Given data start
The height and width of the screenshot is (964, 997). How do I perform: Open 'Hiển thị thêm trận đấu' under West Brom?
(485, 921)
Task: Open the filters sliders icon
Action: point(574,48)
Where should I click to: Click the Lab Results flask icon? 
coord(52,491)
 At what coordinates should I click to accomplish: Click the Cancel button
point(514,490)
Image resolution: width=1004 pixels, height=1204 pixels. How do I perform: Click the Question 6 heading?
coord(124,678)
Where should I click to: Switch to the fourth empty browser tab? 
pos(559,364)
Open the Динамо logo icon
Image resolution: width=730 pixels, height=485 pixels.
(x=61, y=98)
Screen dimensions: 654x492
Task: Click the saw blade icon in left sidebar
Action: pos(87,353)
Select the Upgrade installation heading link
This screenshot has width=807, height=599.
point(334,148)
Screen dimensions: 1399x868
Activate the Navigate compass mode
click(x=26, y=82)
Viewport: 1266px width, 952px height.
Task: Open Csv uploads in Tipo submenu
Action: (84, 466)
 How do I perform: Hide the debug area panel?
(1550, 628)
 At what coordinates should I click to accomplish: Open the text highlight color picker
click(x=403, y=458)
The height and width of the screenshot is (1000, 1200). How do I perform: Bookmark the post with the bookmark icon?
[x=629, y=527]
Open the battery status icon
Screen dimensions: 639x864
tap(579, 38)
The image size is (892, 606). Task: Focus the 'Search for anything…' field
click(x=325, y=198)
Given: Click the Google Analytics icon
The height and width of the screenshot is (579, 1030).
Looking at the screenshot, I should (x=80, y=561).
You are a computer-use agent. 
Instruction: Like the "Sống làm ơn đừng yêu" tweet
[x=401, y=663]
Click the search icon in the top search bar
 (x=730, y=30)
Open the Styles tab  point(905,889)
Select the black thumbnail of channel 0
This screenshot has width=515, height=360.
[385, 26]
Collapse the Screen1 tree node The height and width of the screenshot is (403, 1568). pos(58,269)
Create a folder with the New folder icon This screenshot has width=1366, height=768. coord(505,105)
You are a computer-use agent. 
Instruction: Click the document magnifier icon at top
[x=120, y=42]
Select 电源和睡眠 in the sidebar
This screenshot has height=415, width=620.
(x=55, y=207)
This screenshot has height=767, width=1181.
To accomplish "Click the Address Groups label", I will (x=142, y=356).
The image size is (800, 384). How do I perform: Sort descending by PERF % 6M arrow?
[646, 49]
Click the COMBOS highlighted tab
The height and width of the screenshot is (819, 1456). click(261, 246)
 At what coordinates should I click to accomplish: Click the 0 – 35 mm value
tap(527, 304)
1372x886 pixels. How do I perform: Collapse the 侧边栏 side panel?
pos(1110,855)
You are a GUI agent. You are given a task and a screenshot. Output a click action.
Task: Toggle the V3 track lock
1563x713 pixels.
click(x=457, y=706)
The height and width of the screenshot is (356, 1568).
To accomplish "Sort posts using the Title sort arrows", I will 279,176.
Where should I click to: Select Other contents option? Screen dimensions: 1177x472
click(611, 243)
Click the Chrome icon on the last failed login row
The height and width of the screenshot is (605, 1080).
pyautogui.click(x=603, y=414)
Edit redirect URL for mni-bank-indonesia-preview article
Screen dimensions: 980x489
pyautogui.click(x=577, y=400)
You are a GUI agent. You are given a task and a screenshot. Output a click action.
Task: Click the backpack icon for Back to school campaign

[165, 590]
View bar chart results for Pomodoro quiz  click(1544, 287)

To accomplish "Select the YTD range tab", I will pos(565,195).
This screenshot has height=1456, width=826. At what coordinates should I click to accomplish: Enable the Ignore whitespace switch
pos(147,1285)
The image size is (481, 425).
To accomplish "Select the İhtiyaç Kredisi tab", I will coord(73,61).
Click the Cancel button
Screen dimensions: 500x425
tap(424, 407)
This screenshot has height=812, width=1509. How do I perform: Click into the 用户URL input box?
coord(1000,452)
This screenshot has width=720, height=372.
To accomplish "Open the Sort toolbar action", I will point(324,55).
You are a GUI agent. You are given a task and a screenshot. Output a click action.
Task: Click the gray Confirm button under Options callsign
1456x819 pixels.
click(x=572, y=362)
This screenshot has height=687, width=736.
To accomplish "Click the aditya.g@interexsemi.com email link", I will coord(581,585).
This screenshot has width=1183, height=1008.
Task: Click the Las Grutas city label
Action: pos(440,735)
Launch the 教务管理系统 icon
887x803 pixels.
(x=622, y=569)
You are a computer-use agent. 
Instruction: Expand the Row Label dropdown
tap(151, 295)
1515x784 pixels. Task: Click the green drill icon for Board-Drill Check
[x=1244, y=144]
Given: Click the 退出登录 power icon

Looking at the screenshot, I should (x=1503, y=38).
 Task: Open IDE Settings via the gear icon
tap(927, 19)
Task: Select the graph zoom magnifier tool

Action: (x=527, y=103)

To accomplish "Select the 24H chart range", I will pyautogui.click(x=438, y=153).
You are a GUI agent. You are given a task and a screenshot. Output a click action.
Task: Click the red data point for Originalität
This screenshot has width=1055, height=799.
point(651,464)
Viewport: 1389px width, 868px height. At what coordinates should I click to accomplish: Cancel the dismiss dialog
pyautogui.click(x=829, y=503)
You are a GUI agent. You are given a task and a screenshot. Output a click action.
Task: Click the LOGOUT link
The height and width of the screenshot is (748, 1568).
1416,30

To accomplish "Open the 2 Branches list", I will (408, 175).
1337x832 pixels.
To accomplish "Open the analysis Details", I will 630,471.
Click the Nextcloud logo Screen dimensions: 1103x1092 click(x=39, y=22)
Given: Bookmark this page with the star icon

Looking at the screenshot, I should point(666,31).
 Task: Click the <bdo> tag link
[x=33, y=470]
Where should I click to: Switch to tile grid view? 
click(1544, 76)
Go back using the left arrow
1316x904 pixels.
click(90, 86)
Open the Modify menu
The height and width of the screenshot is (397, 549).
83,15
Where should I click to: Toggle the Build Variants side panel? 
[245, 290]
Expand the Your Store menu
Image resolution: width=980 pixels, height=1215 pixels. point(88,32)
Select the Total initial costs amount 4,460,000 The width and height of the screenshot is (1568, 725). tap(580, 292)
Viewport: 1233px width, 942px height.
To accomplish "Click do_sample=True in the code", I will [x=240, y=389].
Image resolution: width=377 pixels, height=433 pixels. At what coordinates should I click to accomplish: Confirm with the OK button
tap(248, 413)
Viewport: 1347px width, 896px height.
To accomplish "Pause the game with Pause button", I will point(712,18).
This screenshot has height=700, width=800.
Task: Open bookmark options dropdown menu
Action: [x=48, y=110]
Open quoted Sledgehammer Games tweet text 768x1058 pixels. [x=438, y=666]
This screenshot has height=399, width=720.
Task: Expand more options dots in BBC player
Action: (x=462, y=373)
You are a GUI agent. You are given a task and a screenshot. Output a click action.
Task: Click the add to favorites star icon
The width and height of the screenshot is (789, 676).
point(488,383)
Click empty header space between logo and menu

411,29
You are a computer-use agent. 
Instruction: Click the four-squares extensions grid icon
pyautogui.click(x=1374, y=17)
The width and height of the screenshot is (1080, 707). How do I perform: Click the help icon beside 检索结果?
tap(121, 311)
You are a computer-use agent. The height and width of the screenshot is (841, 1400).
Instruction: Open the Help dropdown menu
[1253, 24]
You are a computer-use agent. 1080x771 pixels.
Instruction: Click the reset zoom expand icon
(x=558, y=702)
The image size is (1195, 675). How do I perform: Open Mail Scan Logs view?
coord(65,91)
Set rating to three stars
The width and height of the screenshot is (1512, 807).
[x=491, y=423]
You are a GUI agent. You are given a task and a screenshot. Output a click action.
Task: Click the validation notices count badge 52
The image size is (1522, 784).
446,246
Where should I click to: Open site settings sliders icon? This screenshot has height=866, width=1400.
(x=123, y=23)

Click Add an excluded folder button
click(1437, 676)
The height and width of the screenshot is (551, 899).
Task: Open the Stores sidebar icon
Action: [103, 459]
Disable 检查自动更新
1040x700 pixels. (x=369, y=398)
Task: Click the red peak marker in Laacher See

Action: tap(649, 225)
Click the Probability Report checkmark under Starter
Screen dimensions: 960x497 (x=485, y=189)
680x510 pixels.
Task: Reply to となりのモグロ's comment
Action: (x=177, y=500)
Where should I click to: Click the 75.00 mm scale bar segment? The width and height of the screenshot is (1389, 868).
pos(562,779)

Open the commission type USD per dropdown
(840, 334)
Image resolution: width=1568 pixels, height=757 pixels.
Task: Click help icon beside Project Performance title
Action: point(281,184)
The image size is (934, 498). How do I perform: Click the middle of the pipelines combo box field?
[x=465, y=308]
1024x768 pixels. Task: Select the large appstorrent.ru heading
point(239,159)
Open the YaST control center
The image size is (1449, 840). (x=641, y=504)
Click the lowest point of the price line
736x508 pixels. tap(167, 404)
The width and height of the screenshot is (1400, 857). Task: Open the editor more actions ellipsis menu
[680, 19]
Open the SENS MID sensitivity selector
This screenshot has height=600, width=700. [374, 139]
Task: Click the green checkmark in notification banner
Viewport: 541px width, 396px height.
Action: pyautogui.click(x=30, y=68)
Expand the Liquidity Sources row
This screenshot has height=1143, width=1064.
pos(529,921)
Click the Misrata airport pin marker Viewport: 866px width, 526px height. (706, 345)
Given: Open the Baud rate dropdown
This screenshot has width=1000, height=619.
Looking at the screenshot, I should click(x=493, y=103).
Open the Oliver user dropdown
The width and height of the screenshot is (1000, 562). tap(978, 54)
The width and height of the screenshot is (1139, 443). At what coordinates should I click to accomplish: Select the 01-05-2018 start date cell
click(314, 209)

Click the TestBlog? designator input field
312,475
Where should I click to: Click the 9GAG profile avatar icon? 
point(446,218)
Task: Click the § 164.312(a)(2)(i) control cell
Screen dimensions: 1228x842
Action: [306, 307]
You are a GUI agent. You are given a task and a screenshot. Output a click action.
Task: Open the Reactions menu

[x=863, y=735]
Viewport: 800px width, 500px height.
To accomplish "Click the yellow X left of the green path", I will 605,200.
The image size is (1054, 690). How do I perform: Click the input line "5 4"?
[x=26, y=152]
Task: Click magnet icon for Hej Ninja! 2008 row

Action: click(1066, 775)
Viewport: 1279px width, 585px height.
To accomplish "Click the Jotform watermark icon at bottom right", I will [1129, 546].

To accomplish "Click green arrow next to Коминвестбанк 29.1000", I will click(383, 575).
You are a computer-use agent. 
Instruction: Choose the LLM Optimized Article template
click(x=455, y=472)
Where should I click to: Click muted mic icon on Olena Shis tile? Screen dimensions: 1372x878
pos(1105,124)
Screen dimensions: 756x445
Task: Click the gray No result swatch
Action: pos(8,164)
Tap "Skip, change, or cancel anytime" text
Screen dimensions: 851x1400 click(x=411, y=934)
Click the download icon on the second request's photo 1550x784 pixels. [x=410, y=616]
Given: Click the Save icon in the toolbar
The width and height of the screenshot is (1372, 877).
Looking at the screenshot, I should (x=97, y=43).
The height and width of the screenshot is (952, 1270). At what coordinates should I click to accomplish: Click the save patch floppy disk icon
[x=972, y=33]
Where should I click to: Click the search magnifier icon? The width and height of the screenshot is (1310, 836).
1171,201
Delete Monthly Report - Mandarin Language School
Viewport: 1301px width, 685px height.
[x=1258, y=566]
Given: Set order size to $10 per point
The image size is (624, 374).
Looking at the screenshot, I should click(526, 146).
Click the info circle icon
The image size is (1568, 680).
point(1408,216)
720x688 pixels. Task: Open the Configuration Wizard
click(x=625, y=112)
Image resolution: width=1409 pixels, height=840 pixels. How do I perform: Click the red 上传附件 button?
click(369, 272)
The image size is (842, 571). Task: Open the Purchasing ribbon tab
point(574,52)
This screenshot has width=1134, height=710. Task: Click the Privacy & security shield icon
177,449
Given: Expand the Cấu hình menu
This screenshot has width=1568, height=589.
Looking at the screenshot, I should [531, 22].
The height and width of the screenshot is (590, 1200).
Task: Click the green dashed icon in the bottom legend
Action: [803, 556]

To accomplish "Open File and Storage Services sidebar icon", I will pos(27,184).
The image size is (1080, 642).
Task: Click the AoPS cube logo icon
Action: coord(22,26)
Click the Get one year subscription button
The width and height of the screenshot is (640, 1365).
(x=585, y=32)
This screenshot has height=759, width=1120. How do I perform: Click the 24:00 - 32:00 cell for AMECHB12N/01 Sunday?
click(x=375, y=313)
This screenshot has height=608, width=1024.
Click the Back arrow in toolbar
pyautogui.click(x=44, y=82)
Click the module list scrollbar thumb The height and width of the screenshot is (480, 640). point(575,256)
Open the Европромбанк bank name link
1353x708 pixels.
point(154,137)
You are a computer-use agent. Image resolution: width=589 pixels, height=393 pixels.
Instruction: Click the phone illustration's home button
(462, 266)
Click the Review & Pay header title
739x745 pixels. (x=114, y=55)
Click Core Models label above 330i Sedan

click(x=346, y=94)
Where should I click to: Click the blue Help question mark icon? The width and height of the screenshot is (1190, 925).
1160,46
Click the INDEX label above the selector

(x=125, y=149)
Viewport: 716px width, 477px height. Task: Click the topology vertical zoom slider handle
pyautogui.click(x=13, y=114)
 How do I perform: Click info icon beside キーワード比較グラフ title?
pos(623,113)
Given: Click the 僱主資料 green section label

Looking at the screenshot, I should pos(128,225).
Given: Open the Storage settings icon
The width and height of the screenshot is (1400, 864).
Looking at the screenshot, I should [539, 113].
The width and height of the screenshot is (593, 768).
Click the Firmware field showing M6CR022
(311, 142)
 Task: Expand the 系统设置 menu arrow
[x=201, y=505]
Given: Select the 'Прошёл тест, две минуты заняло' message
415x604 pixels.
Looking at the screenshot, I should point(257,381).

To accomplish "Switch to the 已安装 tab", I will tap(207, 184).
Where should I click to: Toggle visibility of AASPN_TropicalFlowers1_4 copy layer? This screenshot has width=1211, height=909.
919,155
Given data end
Can you substitute "slider knob" for "slider handle" in the items starting at "Viewport: 716px width, 477px" and ending at "Looking at the screenshot, I should pos(128,225).", and give those lines again with nothing else changed?

Viewport: 716px width, 477px height. Task: Click the topology vertical zoom slider knob
pyautogui.click(x=13, y=114)
 How do I perform: Click info icon beside キーワード比較グラフ title?
pos(623,113)
Given: Click the 僱主資料 green section label

Looking at the screenshot, I should pos(128,225).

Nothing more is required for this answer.